Some of the stuff coming from the other side in the post-Prop 8 “discussion,” is just kind of unbelievable. Consider this reprint from the New Yorker on MSNBC:
You might think that an organization that for most of the first of its not yet two centuries of existence was the world’s most notorious proponent of startlingly unconventional forms of wedded bliss would be a little reticent about issuing orders to the rest of humanity specifying exactly who should be legally entitled to marry whom. But no. The Mormon Church—as anyone can attest who has ever answered the doorbell to find a pair of polite, persistent, adolescent “elders” standing on the stoop, tracts in hand—does not count reticence among the cardinal virtues.
That’s the opening sentence! It completely ignores two very plain facts. One, the LDS – rightly – jettisoned their adherence to “unconvential forms of marriage.” Something the gay community just might want to consider. Some of us learn from our mistakes. Secondly, no one “issued orders” to anyone – THE DEMOCRATIC PROCESS FUNCTIONED PROPERLY. The only coercion I have seen in this entire thing has been from the left as they used disturbance of the peace, vandalism, threats of violence, and harassment to attempt to force their minority desire on the rest of society.
This year’s headline is that, with the encouragement of their religious leaders, Mormons gave loads of money and man-hours to pass Proposition 8 in California, which banned same-sex marriage in the state. Indeed, they were probably the most organized and consequential force behind the measure’s passage. But in the face of post-election protests outside its temples, the church doesn’t seem to want to take much credit.
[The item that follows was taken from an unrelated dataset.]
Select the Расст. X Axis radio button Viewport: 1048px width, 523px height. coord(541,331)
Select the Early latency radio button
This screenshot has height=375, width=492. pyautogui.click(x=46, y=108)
Not really. I have never heard a Mormon shrink from their role in all this, rather I have heard people who 1) exercise the wonderful religious virtue of humility in its proper context and fashion; 2) wish to act in unity with others of somewhat different religious persuasions; and 3) recognize that their contribution, while significant, was not determinative.
I can only conclude thot those that lost in this election need someone to blame that is not themselves and so they are lashing out at Mormons as the most readily available and vulnerable target. But when matched up against the facts – simply that 52% of the people of California voted for Propsition 8 – that targeting simply does not hold up. 6, 582,471 votes were cast for Prop 8 – that is a number roughly equivalent to all the Mormons in the United States, and most of them live somewhere besides California.
Frankly, in light of such factually inaccurate claims as these, this whole “blame the Mormons” schtick on the part of the left is starting to look ridiculous. It would be humorous if people were not losing their jobs, being vandalized, and beig threatened.